L' infezione da virus Hbv può dare origine sia alla forma acuta della malattia, che in genere si risolve entro pochi giorni, sia alla forma cronica, per la quale non esiste oggi alcuna cura definitiva, ma solo delle terapie antivirali di contenimento. Contrariamente a quanto accade negli adulti, quando a contrarre l' infezione è un bambino, in oltre il 90% dei casi si sviluppa epatite B cronica. Ma da cosa dipende l' inefficacia del sistema immunitario in questi casi? E' c' è un modo per risvegliarlo? E' per rispondere a queste domande che gli scienziati del San Raffaele hanno studiato in topi di laboratorio in cui la malattia è stata riprodotta un sottotipo di linfociti T che ha il compito di attaccare il virus Hbv, ma che nella forma cronica di epatite B non riesce a eliminare l' infezione. Per farlo hanno utilizzato una tecnica di microscopia in vivo sviluppata da Iannacone - la microscopia intravitale - con cui è possibile osservare singole cellule in azione in tempo reale. I ricercatori hanno così scoperto che nell' epatite B cronica i linfociti T sono disfunzionali fin dalla loro attivazione, che avviene per contatto diretto con le cellule infette del fegato. Non solo. Attraverso l' analisi dell' espressione genica dei linfociti, è stato anche possibile tracciare una sorta di ritratto dettagliato dello stato molecolare dei linfociti T 'paralizzati', che ha fornito ai ricercatori moltissime informazioni.
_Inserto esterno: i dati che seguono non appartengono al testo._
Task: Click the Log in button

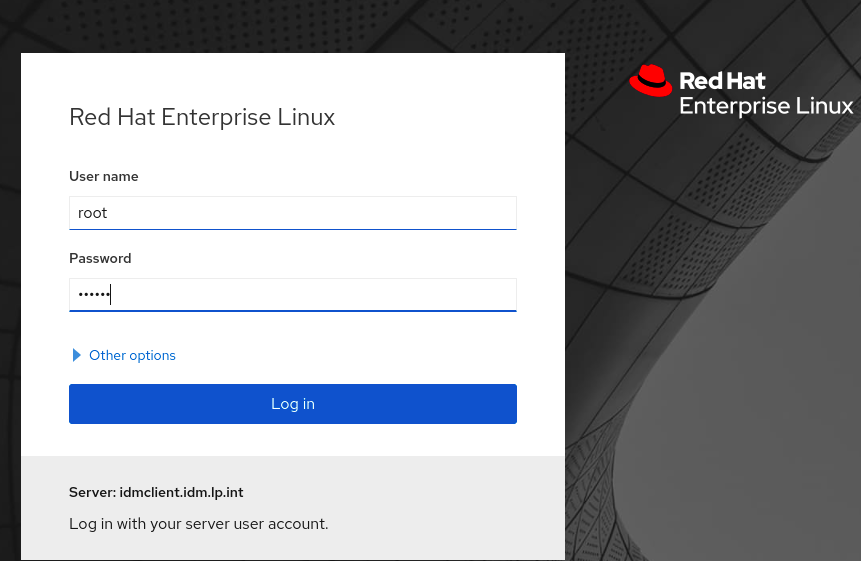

"La prima - riferisce Iannacone - è che la scarsa capacità di reazione dei linfociti al virus dell' epatite B è diversa da quella che si osserva in presenza di altri virus o di cellule tumorali. Anche in alcune di queste patologie la risposta immunitaria è soppressa, ma il meccanismo con cui avviene è diverso". E ciò significa che i farmaci somministrati in quei contesti per riattivare il sistema immunitario - come gli inibitori dei checkpoint immunitari, già usati in clinica contro alcuni tipi di tumore - potrebbero non funzionare bene nell' epatite B cronica. La caratterizzazione dei linfociti T disfunzionali ha permesso dunque ai ricercatori del San Raffaele di identificare delle molecole più adatte ed efficaci a riaccendere l' attività di queste cellule. Tra queste, una è già stata sperimentata con successo sia in vitro, su cellule di pazienti, sia nel modello animale: appunto l' interleuchina-2, una molecola-messaggero del sistema immunitario. La speranza degli scienziati è che sia "solo la prima di una lunga lista di candidati".